Armstrong v. Michaels Stores, Inc.

Summarized by:

  • Court: 9th Circuit Court of Appeals Archives
  • Area(s) of Law: Arbitration
  • Date Filed: 02-13-2023
  • Case #: 21-15397
  • Judge(s)/Court Below: McKeown, C.J. for the Court; Fletcher, C.J.; & Bennett, D.J.
  • Full Text Opinion

The party asserting waiver of arbitration must demonstrate: (1) knowledge of an existing right to compel arbitration; and (2) intentional acts inconsistent with that existing right, and the burden for establishing waiver is no longer heavy.
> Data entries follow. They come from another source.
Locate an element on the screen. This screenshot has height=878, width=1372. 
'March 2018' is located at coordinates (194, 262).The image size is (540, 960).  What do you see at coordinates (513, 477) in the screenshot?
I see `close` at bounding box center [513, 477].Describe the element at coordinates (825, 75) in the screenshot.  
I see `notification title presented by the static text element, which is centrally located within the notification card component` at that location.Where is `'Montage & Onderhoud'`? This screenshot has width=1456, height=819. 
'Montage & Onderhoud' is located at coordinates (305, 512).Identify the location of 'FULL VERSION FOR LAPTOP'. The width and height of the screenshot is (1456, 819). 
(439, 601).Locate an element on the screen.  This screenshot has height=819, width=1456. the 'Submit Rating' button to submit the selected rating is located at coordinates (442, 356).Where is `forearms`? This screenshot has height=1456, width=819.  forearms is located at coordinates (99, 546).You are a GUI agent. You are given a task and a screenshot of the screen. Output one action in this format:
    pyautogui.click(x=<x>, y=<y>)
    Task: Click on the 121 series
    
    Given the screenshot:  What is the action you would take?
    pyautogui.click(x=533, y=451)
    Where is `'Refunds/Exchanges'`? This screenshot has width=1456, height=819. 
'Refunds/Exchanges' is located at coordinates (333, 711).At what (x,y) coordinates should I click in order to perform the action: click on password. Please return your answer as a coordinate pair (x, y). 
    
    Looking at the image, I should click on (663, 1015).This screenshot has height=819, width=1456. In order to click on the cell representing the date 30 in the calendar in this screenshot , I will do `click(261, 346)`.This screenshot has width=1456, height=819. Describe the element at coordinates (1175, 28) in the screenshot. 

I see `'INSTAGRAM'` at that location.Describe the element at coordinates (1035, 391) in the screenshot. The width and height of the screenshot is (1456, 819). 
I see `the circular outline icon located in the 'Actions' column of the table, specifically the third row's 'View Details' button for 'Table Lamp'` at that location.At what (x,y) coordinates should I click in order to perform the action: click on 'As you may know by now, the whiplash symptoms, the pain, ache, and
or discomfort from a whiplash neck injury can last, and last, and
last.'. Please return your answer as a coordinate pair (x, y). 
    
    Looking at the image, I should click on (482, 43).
In her employment contract with Defendant, Plaintiff agreed to settle disputes by arbitration. Despite this agreement, Plaintiff filed a class action suit in California state court in October 2017, alleging violations of state wage-and-hour laws. Defendant asserted its right to arbitration as an affirmative defense and removed the case to federal district court under the Class Action Fairness Act. Defendant moved to compel arbitration, which was granted by the district court. Plaintiff timely appealed the district court’s order compelling arbitration arguing that Defendant waited too long, thus waiving its right to arbitration. Following two recent Supreme Court cases, Epic Systems Corp. v. Lewis, 138 S. Ct. 1612 (2018) and Morgan v. Sundance, Inc., 142 S. Ct. 1708 (2022), the court adopted the rule that “a party asserting waiver must demonstrate: (1) knowledge of an existing right to compel arbitration; and (2) intentional acts inconsistent with that existing right.” Similarly, the Court recognized that the burden of establishing a waiver was no longer “heavy.” Despite this new lower burden, the Court held that Plaintiff failed to satisfy both prongs. Although Plaintiff satisfied the first prong, Plaintiff could not establish that Defendant made intentional acts of waiver. Because Defendant pleaded arbitration in response to the original complaint and did not take advantage of the judicial forum by seeking a judgment on the merits or requesting a large amount of discovery, Defendant's acts were inconsistent with an intentional act of waiver. AFFIRMED.